A) Back up the entire system, repartition, reinstall 2000, restore the backup, then upgrade to 2003, or...

B) Backup the entire system, repartition, install 2003, restore data from backup, then reset the 400 or so shares on the drive, printer configs, backup configs, SQL server configs, etc...

I guess the main question is whether or not it's a good idea to upgrade 2000 to 2003 or install a new copy of 2003 even though it's going to take a long ass time to do it.

Thanks

-Al
 
I would do the full install and then deal with the shares and configs etc. The full install will be cleaner, smoother and won't have pits and pieces of 2000 on the drive.

Denny

--Anything is possible. All it takes is a little research. (Me)

[noevil]
 
Have you considered using Symantec VolumeManager to adjust your partitions? Then you could just upgrade to 2003. It seems to me that blowing away the OS and reinstalling from scratch is lot of extra unneccessary work.
 
I have looked at VolumeManager, but just can't see shelling out $900 for a piece of software I am going to use once. By the time I'd need it again it will be 4 versions old and most likely not functional with the server software I will be using.
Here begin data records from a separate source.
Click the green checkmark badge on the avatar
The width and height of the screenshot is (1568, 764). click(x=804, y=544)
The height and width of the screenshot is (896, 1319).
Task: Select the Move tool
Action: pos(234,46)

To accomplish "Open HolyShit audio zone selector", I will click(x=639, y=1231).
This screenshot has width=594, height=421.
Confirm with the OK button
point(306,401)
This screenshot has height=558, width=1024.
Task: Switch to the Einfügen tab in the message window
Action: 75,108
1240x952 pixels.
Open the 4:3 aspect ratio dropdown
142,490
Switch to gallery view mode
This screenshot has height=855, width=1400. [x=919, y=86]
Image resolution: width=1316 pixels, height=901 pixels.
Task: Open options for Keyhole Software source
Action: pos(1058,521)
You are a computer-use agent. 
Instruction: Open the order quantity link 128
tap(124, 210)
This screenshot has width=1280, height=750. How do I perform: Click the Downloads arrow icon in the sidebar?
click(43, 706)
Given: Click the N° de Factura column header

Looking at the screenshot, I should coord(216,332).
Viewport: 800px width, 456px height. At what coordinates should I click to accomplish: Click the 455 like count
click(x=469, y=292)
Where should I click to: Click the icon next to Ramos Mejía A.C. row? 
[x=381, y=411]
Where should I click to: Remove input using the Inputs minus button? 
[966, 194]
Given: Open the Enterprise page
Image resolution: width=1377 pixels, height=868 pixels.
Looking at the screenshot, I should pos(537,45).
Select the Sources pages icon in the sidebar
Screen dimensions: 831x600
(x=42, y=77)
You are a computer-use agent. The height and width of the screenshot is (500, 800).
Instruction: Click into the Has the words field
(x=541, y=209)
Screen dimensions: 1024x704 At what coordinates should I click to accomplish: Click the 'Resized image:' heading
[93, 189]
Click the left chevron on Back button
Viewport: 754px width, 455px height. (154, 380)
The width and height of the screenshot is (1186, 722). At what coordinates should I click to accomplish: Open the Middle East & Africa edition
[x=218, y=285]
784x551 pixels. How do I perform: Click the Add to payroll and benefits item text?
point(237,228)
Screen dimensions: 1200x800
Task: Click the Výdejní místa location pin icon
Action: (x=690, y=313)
But I think mrdenny is right, I am going to format and reinstall. I am dreading having to reshare and repermission everything, but like he said, it's cleaner. And now that I am doing all my user directories from Active Directory and my Logon script it should be much easier.

Thanks guys for the responses.

-Al
 
Hi, i'm kind of in the same boat, except i have windows2000 server runing sql2000 and i want to upgrade to window2003, was wonding how it would be best to do this?
thanks
 
I'd still recommend the format and reinstall. I just dislike upgrades. And there are some enterprise manager issues that pop up when you upgrade with SQL installed.

Denny

--Anything is possible. All it takes is a little research. (Me)

[noevil]
 
Try Acronis Drive Tools rather than Volume Manager. A lot cheaper.